This section is intended to introduce the reader to various aspects of art that may be related to various aspects of the present invention, which are described and/or claimed below. This discussion is believed to be helpful in providing the reader with background information to facilitate a better understanding of the various aspects of the present invention. Accordingly, it should be understood that these statements are to be read in this light, and not as admissions of prior art.
A variety of industrial and commercial applications use natural gas as a source of power and/or heat. For instance, a combustion engine may use natural gas to provide mechanical power to drive wheels, electrical generators, and other machinery. A furnace or appliance (e.g., a laundry machine) may use natural gas as a source of heat. A manufacturing process may use natural gas in the manufacture of an array of products and materials, including glass, steel, and plastics, for example. Thus, a high demand exists for natural gas. Companies often spend a significant amount of time and resources in the search, extraction, and transportation of natural gas. For example, equipment may extract natural gas from an oil field, and transport the natural gas to a remote facility. Typically, the equipment includes a compressor to facility the transportation process.

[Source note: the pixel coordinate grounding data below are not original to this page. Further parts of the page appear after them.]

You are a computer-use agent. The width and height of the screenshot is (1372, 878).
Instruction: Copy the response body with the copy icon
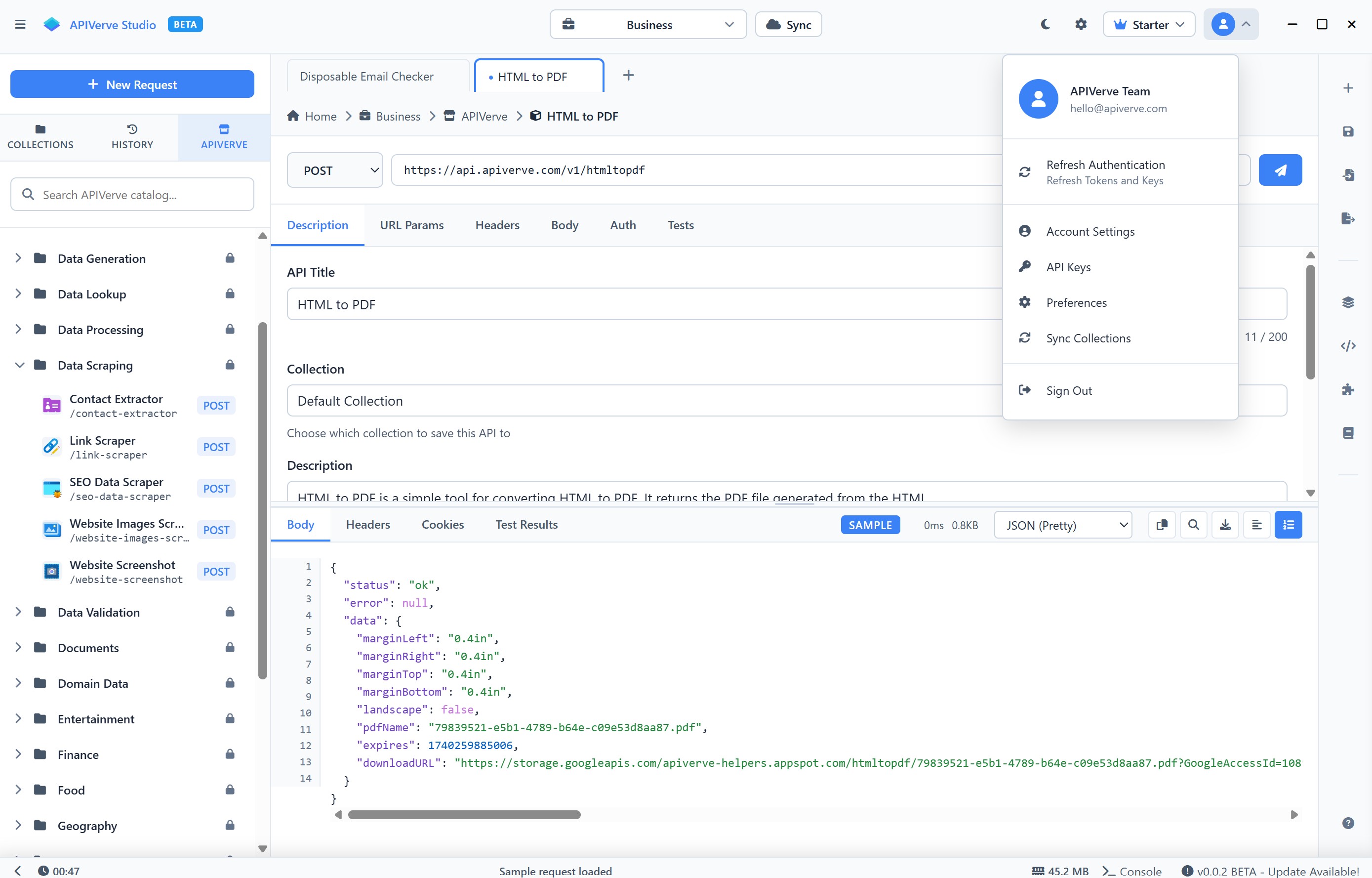tap(1162, 525)
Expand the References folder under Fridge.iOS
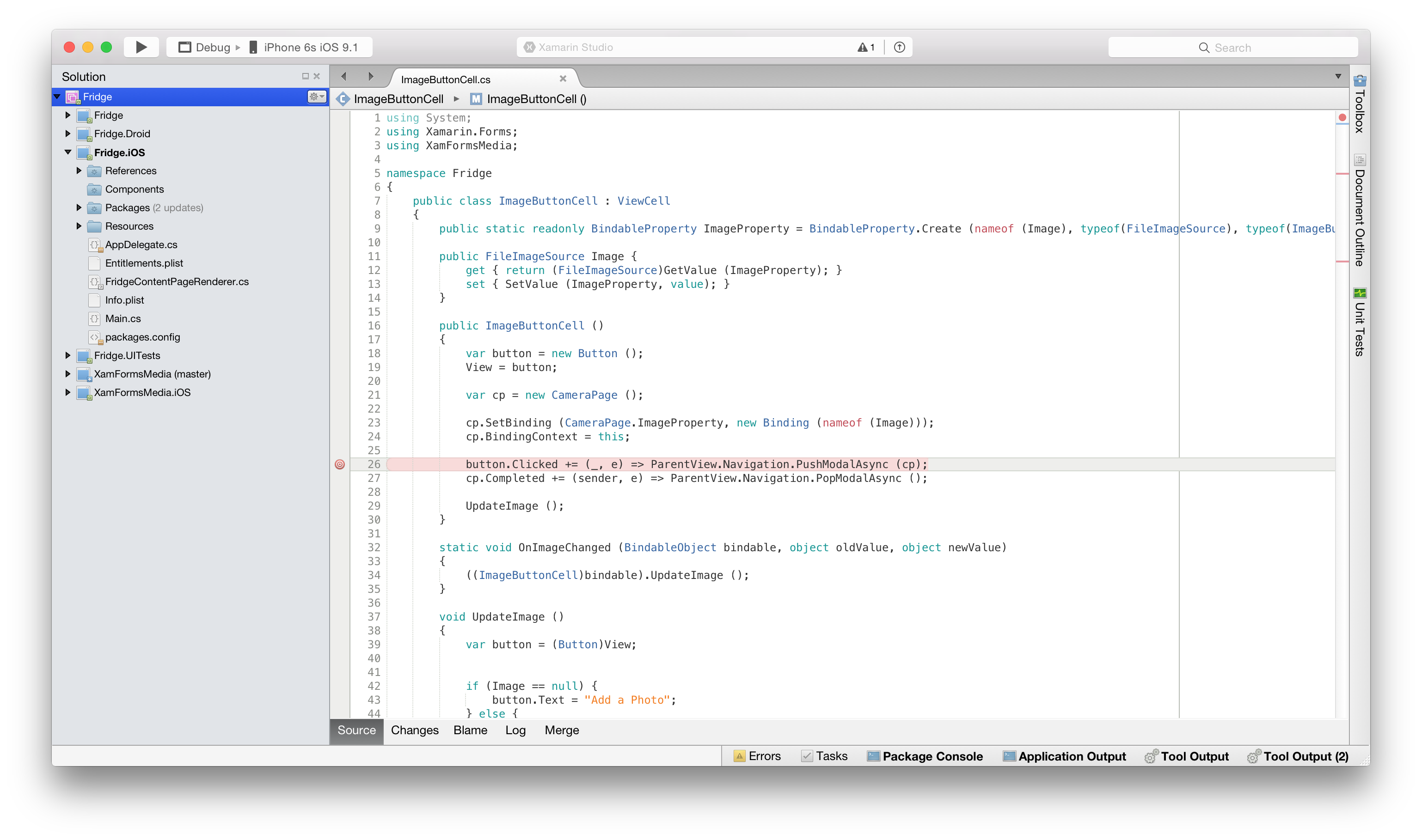 (79, 170)
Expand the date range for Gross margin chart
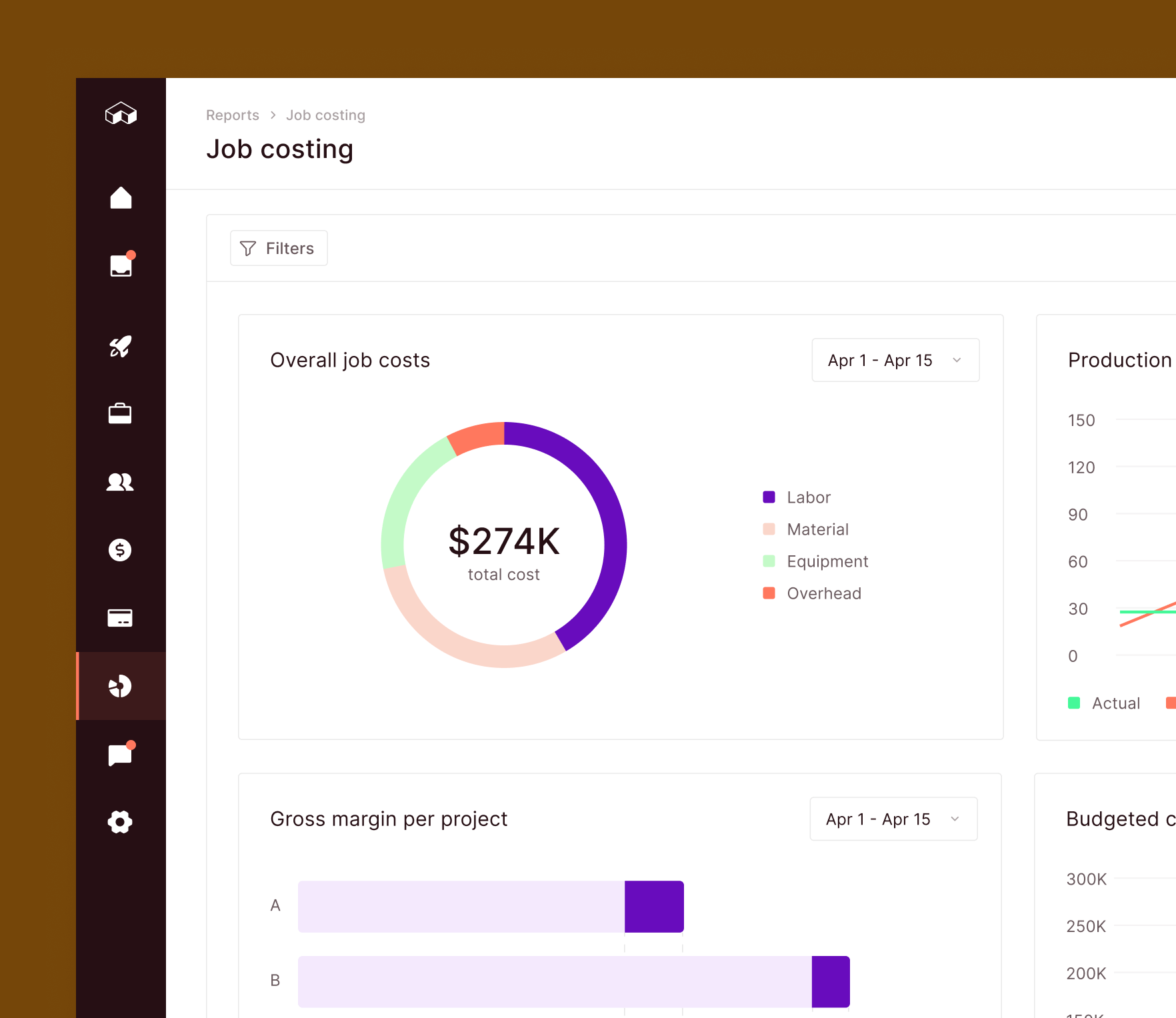Viewport: 1176px width, 1018px height. point(893,819)
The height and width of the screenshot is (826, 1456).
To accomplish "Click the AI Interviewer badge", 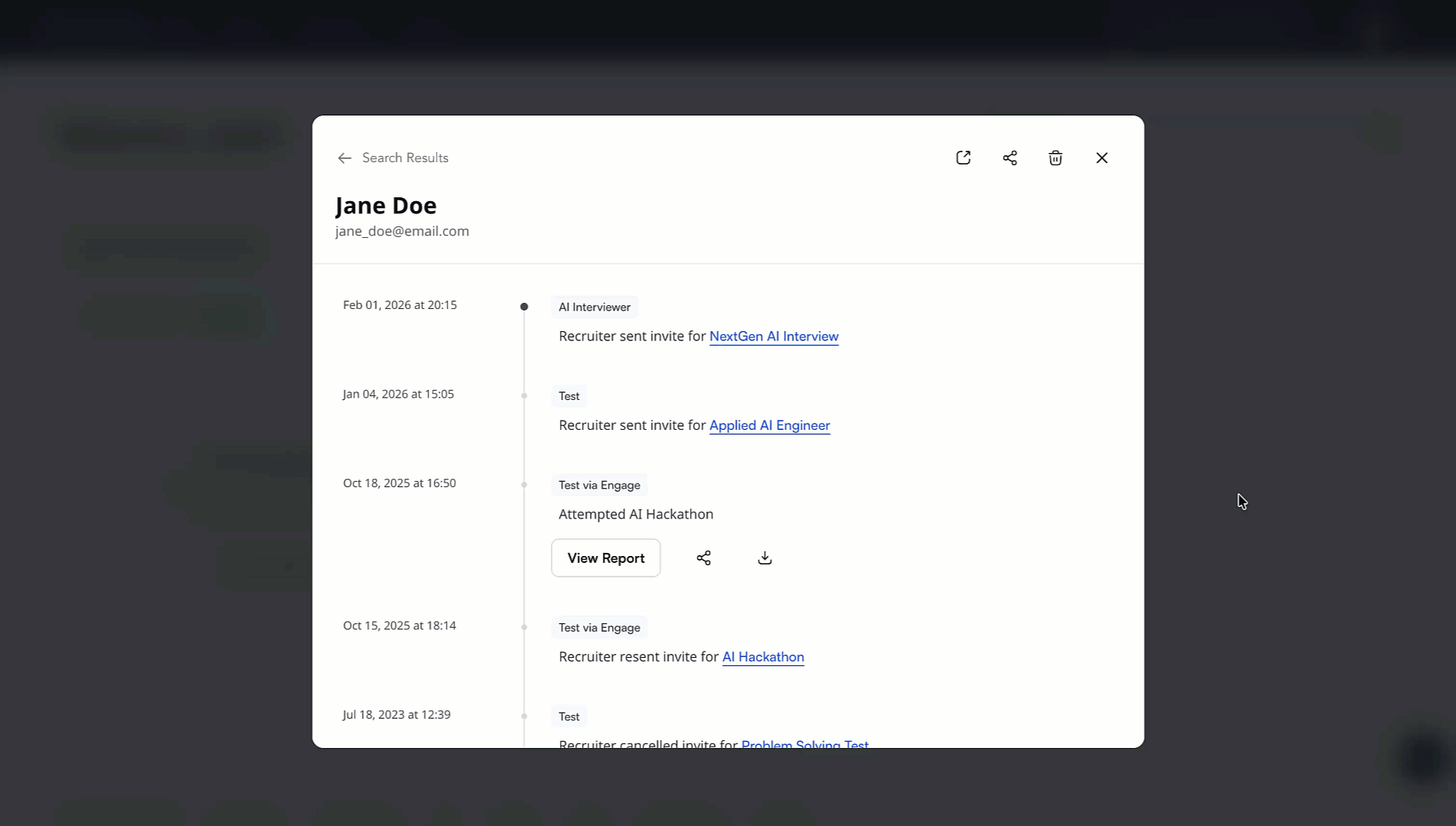I will (x=594, y=307).
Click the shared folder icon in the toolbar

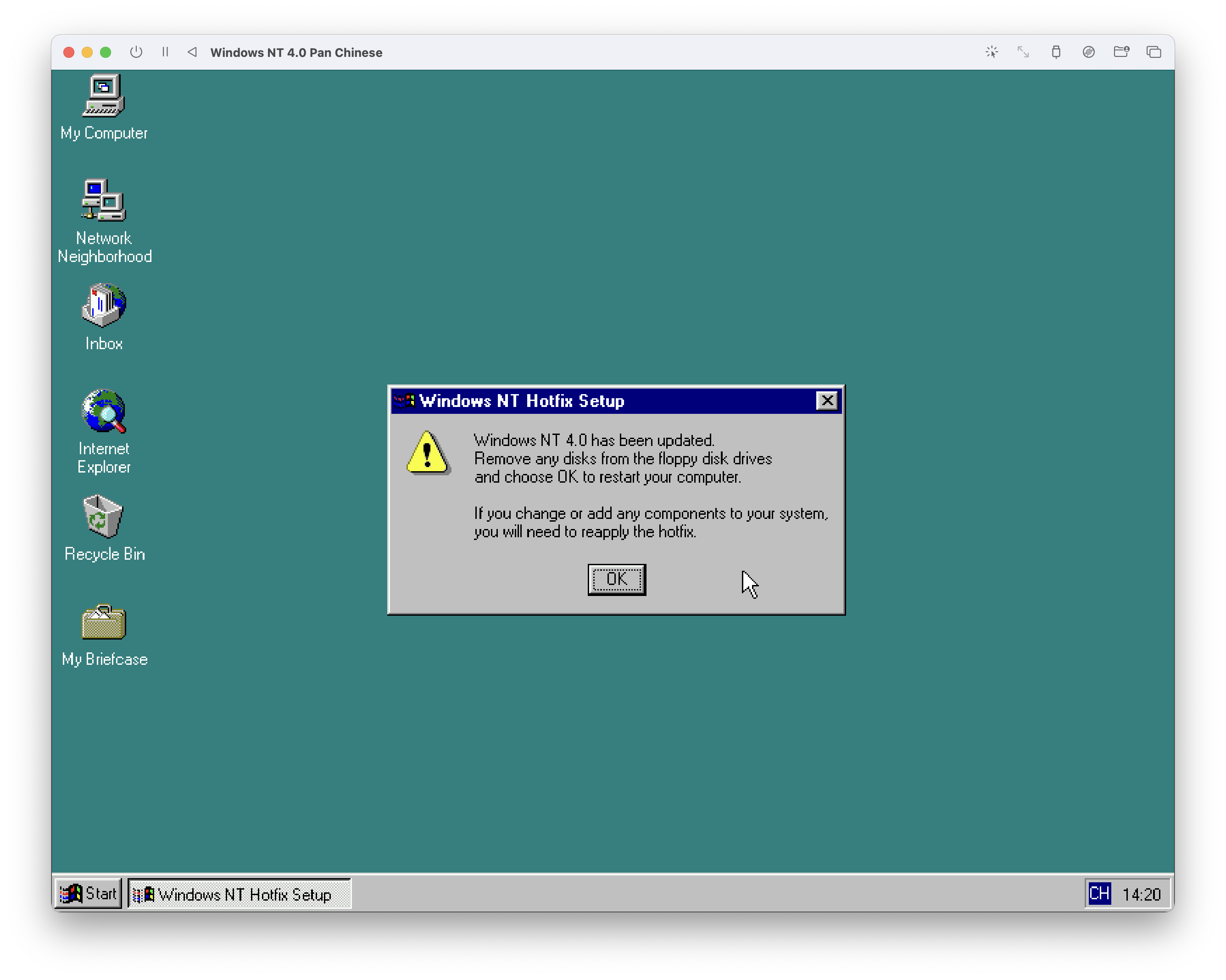1121,52
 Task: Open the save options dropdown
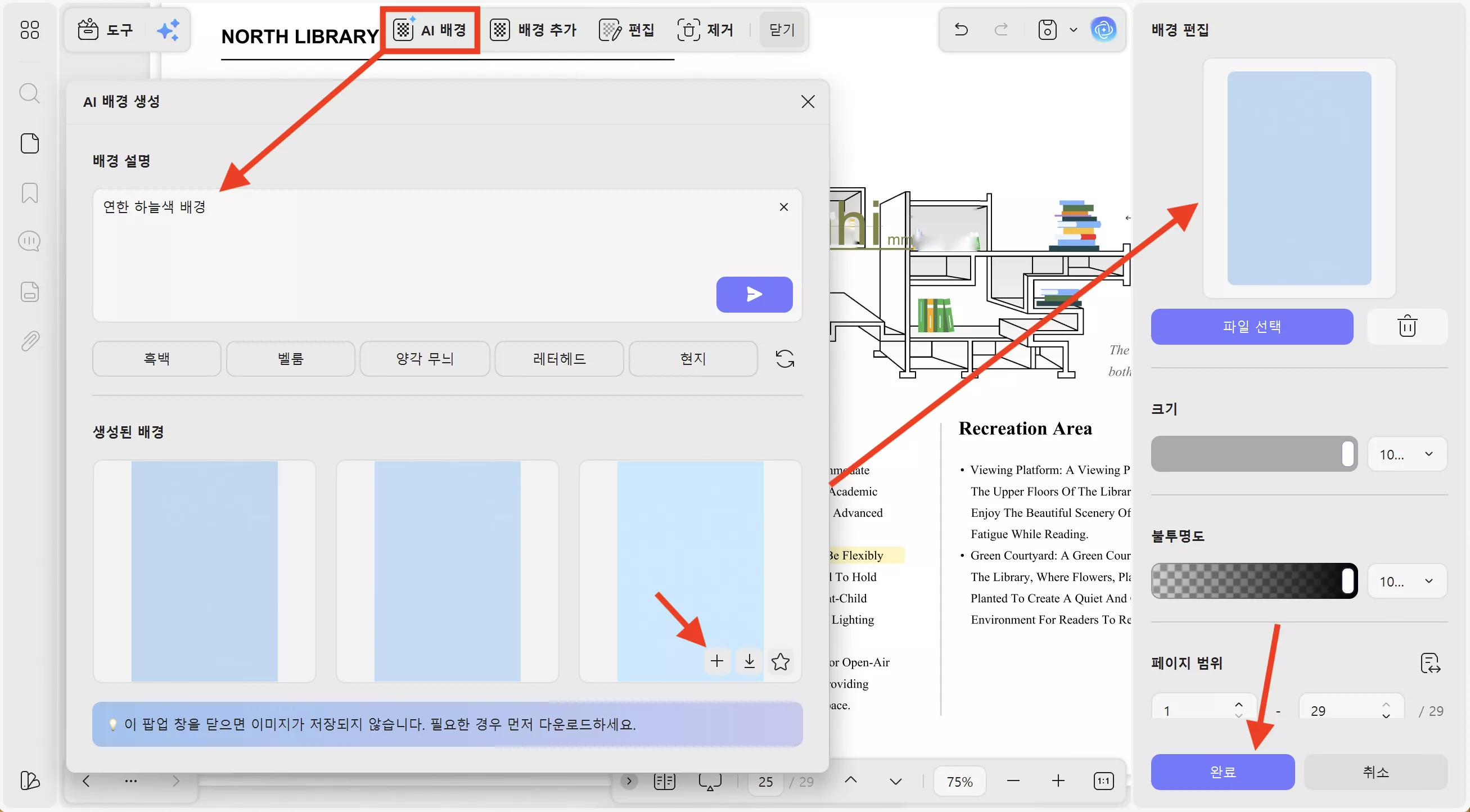coord(1074,30)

A reciprocating compressor is one type of compressor that is suitable for such applications, among others. A reciprocating compressor is a positive-displacement device, which utilizes a motor to drive one or more pistons via a crankshaft and connecting rods. Each piston reciprocates back and forth in a cylinder to intake a gas into a chamber, compress the gas within the chamber, and exhaust the gas from the chamber to a desired output. Unfortunately, existing reciprocating compressors are prone to leakage of the gas into internal components, e.g., the crankshaft. Such leakage causes undesirable corrosion and wear of the internal components.
One leakage reduction technique involves the use of seals and packing assemblies. For example, existing reciprocating compressors include multiple seals and packing assemblies to block the gas in the chamber from leaking into other internal components, e.g., the crankshaft. Such seals and packing assemblies are typically mounted around the piston's rod. Unfortunately, these seals and packing assemblies are prone to leakage, which generally increases with wear of the reciprocating compressor. Furthermore, these seals and packing assemblies add friction and, thus, heat to the moving components. As a result, the packing assemblies generally require a lubrication system and a cooling system, which adds further to the technical challenge, cost, and size to the reciprocating compressors.
Another leakage reduction technique involves the use of an intermediate section between the crankshaft and the pistons. The intermediate section (known as an auxiliary distance piece) may be pressurized to resist leakage of the gas into the internal components of the reciprocating compressor. The intermediate section also may be purged to release leaked gas. Unfortunately, the intermediate section cannot completely prevent gas from leaking into the internal components of the reciprocating compressor. The intermediate section also increases the size, weight, and potential vibration of the reciprocating compressor. For example, the intermediate section results in a larger footprint of the reciprocating compressor, a longer connecting rod between the crankshaft and each piston, and so forth.